Ref ID: 18566
Author:
S.P. Yadav, A. Sachdeva
Author address:
Sir Ganga Ram Hospital (Delhi, IN)
Full conference title:
Annual Meeting of the EBMT, 38th
Abstract:
Introduction: There is lack of data for pediatric allogeneic stem
cell transplant (allo-SCT) from a developing country like India.
We describe here our experience of allo-SCT programme at Sir
Ganga Ram Hospital, a tertiary hospital in North India.
Patients and Methods: A retrospective analysis of all children who underwent allo-SCT from Jan 2008 to Oct 2011 was
done.
Results: A total of 28 children (17 males and 11 females) underwent allo-SCT. The mean age was 11.2 years (11 months-18
years).
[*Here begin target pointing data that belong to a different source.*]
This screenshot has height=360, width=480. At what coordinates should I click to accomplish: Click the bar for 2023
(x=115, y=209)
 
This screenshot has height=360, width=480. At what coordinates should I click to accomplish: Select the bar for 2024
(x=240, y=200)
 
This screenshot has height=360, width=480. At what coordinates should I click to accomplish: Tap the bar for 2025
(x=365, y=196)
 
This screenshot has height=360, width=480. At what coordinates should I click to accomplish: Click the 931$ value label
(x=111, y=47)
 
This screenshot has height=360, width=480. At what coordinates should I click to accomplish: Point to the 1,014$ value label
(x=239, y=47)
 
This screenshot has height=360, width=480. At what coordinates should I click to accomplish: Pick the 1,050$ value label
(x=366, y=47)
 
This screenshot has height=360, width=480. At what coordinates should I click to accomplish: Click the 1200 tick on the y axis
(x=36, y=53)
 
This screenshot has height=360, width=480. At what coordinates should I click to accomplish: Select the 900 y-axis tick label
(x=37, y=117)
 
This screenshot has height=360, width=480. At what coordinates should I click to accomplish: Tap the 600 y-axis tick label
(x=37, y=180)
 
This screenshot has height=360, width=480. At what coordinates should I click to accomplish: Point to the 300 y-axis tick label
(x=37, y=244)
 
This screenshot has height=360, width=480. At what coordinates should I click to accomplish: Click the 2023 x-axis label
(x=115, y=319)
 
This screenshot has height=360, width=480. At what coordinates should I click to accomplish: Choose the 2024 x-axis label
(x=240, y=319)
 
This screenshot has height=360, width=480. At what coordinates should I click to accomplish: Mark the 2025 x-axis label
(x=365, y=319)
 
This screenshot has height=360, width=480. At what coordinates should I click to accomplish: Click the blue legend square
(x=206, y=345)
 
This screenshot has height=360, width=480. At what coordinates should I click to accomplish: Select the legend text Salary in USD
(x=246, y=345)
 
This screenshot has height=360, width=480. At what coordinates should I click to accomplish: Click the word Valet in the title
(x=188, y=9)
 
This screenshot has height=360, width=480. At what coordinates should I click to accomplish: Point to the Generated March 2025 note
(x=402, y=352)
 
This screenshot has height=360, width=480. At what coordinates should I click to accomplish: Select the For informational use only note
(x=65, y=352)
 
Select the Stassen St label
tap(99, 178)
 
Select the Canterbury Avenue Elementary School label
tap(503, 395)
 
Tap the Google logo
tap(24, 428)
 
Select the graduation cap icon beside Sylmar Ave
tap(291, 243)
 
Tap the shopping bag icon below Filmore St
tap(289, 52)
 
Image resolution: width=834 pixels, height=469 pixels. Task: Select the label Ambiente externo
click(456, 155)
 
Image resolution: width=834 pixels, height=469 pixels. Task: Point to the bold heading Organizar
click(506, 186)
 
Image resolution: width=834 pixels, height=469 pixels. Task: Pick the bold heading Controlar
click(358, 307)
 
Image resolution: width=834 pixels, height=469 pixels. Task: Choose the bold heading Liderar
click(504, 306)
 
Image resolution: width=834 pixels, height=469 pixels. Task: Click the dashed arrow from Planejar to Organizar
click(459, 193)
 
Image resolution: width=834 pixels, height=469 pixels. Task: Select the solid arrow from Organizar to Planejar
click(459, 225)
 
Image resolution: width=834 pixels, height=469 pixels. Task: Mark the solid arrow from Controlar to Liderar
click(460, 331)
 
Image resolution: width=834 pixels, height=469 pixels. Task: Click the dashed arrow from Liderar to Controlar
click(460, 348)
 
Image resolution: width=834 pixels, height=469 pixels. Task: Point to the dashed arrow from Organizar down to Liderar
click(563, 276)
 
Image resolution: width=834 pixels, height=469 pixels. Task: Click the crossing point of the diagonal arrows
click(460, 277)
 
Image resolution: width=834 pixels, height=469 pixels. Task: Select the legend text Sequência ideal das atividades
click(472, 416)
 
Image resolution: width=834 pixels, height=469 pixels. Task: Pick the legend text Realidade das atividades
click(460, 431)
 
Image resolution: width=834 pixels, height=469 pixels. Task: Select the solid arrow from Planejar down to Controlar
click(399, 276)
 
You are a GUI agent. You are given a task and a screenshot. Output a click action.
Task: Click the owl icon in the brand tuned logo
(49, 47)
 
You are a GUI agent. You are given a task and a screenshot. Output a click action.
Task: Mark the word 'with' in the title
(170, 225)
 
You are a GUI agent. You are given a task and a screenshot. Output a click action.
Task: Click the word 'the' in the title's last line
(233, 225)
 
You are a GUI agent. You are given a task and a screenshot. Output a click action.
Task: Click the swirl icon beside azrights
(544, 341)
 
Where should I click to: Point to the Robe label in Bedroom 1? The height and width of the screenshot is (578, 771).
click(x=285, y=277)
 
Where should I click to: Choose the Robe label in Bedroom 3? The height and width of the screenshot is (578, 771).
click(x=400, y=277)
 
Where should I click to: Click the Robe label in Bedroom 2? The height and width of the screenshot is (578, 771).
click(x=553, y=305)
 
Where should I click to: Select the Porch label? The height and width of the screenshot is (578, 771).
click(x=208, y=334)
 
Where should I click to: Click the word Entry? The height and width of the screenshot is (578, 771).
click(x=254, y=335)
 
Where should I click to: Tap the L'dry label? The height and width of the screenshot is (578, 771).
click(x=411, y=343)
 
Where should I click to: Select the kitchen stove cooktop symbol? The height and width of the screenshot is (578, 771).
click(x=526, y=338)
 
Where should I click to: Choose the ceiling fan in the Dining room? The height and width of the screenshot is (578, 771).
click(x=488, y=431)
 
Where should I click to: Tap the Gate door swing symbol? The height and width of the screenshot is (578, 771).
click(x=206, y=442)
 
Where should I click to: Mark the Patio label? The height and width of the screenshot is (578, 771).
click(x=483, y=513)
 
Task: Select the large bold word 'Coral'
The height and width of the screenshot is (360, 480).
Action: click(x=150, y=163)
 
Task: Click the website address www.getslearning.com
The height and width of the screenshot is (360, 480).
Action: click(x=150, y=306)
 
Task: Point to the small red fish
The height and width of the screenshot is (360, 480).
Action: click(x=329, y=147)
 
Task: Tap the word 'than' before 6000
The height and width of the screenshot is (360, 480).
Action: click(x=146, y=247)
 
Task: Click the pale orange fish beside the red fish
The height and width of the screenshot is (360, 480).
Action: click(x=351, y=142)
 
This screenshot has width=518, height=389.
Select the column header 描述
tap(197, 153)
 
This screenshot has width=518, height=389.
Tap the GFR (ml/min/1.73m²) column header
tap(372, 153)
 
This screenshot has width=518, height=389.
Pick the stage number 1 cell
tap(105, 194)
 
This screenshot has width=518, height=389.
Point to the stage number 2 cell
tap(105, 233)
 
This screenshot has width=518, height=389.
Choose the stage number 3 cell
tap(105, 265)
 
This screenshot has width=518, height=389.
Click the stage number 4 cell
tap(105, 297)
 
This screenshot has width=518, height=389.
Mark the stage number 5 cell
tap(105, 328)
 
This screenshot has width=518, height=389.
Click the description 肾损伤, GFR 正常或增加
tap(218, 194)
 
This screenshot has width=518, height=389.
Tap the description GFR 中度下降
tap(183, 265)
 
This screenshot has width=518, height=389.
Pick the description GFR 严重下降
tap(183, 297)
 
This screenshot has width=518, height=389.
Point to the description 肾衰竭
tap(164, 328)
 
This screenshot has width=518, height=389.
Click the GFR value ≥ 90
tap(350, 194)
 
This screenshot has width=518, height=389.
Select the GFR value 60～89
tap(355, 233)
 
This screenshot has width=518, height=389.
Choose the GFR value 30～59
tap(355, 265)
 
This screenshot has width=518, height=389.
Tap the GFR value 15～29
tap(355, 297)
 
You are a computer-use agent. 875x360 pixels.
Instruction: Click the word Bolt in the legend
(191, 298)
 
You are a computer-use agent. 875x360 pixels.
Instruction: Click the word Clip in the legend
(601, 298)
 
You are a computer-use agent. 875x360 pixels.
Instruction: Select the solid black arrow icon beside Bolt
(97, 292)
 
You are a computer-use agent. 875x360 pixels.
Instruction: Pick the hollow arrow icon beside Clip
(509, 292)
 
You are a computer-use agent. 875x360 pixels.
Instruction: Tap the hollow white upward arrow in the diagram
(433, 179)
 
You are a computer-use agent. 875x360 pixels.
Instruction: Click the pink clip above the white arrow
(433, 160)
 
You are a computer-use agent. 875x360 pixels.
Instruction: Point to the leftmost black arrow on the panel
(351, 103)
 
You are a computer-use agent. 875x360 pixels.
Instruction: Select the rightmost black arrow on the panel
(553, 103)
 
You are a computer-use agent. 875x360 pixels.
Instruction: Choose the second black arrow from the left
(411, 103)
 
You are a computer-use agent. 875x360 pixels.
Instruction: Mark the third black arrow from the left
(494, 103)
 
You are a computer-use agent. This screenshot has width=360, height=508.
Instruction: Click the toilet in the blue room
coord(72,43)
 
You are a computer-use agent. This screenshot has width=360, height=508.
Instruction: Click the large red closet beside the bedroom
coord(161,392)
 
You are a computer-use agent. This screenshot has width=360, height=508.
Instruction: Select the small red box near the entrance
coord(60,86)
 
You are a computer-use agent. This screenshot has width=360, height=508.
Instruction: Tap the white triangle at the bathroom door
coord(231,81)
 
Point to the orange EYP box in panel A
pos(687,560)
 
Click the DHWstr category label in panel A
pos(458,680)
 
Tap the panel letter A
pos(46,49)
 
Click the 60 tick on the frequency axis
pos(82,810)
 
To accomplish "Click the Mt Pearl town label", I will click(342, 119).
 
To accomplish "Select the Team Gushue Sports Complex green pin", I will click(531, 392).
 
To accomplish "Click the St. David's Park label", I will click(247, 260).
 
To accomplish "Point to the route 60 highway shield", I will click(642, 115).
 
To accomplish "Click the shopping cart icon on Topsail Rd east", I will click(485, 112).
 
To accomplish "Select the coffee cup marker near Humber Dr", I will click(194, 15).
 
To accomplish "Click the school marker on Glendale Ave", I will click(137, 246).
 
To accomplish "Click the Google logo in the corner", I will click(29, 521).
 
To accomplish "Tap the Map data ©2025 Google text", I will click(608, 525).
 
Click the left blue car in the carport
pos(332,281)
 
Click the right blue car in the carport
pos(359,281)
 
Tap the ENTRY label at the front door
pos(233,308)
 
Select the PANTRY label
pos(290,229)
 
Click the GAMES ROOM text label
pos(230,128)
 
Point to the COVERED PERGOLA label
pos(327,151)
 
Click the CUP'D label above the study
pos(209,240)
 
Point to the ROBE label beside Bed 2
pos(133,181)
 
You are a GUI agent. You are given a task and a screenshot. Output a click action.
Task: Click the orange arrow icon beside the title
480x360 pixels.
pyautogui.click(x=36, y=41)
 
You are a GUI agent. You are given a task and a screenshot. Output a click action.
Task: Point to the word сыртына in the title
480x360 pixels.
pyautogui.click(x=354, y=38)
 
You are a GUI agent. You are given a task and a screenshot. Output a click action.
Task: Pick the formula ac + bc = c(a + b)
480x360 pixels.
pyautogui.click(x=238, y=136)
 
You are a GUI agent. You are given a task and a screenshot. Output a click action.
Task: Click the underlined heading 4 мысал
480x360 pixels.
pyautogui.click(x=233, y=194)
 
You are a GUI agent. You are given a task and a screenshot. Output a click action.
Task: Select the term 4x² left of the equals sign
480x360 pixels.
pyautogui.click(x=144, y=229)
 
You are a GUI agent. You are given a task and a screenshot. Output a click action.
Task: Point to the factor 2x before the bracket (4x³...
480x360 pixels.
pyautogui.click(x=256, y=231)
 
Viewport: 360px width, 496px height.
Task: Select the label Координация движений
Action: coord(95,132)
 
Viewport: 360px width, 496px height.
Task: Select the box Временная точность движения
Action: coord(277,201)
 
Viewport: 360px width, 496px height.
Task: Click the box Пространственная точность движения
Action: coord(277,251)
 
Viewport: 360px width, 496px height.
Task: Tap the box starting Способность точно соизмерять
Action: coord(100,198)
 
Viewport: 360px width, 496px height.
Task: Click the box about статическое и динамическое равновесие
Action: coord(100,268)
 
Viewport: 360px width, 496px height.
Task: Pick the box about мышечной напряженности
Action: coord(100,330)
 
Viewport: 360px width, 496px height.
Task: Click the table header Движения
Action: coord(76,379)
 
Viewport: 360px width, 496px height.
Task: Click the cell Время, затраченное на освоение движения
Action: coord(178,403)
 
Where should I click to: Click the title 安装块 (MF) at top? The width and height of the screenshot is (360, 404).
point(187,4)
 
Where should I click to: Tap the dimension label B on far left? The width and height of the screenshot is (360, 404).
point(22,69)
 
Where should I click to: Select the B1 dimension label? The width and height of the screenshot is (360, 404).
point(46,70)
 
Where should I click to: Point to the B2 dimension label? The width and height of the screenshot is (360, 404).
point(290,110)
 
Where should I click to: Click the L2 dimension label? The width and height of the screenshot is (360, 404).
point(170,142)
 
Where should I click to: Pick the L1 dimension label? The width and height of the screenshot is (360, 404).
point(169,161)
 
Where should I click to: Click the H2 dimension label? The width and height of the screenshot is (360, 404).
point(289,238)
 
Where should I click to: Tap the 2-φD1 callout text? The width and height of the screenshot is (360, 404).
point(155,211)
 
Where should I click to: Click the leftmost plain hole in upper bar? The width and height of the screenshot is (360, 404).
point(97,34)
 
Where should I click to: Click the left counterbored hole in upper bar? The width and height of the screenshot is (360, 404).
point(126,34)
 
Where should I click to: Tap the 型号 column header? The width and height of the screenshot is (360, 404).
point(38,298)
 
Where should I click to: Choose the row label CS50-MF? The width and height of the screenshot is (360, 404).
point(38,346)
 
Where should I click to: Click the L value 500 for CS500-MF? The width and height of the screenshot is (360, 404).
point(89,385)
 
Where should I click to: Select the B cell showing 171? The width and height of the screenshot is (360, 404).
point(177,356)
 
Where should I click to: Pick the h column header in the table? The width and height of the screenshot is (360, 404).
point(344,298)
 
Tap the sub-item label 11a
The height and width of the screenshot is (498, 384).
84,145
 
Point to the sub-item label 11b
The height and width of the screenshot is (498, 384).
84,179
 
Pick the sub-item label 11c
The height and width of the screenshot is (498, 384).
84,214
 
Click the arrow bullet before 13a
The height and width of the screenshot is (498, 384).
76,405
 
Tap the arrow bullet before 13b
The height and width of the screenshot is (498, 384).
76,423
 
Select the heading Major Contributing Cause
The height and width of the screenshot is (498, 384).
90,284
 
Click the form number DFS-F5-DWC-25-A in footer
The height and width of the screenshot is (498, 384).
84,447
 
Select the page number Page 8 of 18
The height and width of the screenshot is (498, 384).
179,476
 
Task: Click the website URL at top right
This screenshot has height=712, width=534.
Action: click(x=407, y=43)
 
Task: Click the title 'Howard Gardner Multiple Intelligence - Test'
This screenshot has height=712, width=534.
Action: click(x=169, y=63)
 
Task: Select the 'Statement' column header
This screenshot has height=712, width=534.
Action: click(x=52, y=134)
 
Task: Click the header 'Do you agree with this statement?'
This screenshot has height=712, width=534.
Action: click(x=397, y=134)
The indications were Thalassemia-13, Aplastic anemia-6,
Acute myeloid leukemia (AML)-3, Acute lymphoblastic leukemia-
1, Juvenile myelomocytic leukemia-1, Familial Hemophagocytic
Lymphohistiocytosis (HLH)-2, Fanconi Anemia-1, Hurler syndrome-1. Donors were HLA-matched sibling-23 and unrelated
cord blood-5. The source of stem cells was peripheral blood
(PB)-11, bone marrow (BM)-12 and cord blood (CB)-6. One patient received CB and BM from same sibling. 23 patients underwent myeloablative transplants and 5 had reduced intensity
conditioning (HLH-2, Thalassemia-1, AML-1, Fanconi-1). Three
donor lymphocyte infusions were given to one patient. Neutrophil engrafted in 26 patients at a median of 14 days (range 11 to
44). Four patients had rejection (Thalassemia-2, aplastic-1, Fanconi-1) but all are alive with disease. Eighteen patients (64%) are
alive and disease free at a median follow-up of 253 days (65-591
days). Day-100 mortality was 3/28 (11%). Cause of death was
Graft vs. Host Disease (GVHD)-1, Veno Occlusive Disease-
1 and Candida meningitis-1. Three patients died post day-100
due to relapse-1, cytomegalovirus-1 and aspergillus-1. Engraftment syndrome was seen post CB transplant in one child.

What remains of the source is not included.